= CONSIGNES DE TRAVAIL =
**1)** Résumez l'extrait en deux phrases.
**2)** Relevez dans l'extrait tous les termes suivis d'une traduction ou d'une explication entre parenthèses, sans reprendre ce qui figure entre parenthèses.

La désignation de la catégorie défavorisée chez nos jeunes varie et reflète plus particulièrement les sentiments et les représentations que ces jeunes portent sur eux-mêmes et sur les autres individus partageant les mêmes situations. L’on suppose qu’une étude plus élargie des phénomènes de langage auprès d’autres catégories sociales et d’âges nous permettrait de dresser un inventaire plus exhaustif des termes qui s’y rapportent. La première impression qui s’impose est que les jeunes de la décharge se donnent une image insignifiante d’eux-mêmes lorsqu’ils parlent de leurs situations et de leurs conditions. D’une part, cette auto-désignation pleine de complexe traduit la souffrance et le malaise vécus, lesquels sont occasionnés par les différents types de rapports qu’ils ont avec les gens d’autres catégories sociales. Cet état de fait se constate lorsqu’on examine le vocabulaire des jeunes qui intègrent

des termes employés par les membres d’autres catégories sociales susceptibles de les utiliser, notamment pour des termes génériques ou neutres : mahantra (pauvre), olona sahirana (nécessiteux, indigents), vahoaka sahirana (la population défavorisée) qui sont évocateurs de leurs conditions de vie et de leur apparence. Mais d’autres termes, toujours aussi largement employés par la société sont relevés, tels que mafy ady (celui dont le combat est rude) et

katirami (Quatre mi’s, indéf.), osa ara-pivelomana (à revenus faibles) qui sont tout aussi

courants dans les discours au quotidien.

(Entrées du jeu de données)

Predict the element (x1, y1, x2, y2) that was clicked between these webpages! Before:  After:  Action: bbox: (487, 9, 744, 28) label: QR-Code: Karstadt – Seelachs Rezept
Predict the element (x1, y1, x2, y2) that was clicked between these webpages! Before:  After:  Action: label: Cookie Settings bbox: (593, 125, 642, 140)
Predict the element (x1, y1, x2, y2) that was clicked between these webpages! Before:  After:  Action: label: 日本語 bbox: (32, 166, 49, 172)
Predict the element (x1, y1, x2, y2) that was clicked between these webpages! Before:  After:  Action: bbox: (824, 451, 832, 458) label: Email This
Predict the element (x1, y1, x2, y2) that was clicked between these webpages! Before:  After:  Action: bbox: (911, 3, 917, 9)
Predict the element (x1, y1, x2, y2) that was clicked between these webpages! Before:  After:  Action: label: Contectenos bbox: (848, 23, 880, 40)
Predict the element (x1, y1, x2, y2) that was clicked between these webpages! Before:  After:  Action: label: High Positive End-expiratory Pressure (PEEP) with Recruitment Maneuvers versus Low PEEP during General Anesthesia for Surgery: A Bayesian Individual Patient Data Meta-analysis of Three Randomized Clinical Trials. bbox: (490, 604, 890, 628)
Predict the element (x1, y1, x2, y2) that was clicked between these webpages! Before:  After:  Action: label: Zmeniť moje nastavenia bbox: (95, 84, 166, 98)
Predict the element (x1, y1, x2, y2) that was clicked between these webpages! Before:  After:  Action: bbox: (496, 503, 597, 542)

= VOS RÉPONSES ÉCRITES =
**1)** Les termes par lesquels les jeunes désignent la catégorie défavorisée reflètent les sentiments et les représentations qu'ils portent sur eux-mêmes et sur ceux qui partagent leur situation. Les jeunes de la décharge se donnent une image insignifiante d'eux-mêmes, et leur vocabulaire intègre des termes employés par d'autres catégories sociales, comme mahantra (pauvre) ou olona sahirana (nécessiteux, indigents).

**2)**
- mahantra
- olona sahirana
- vahoaka sahirana
- mafy ady
- katirami
- osa ara-pivelomana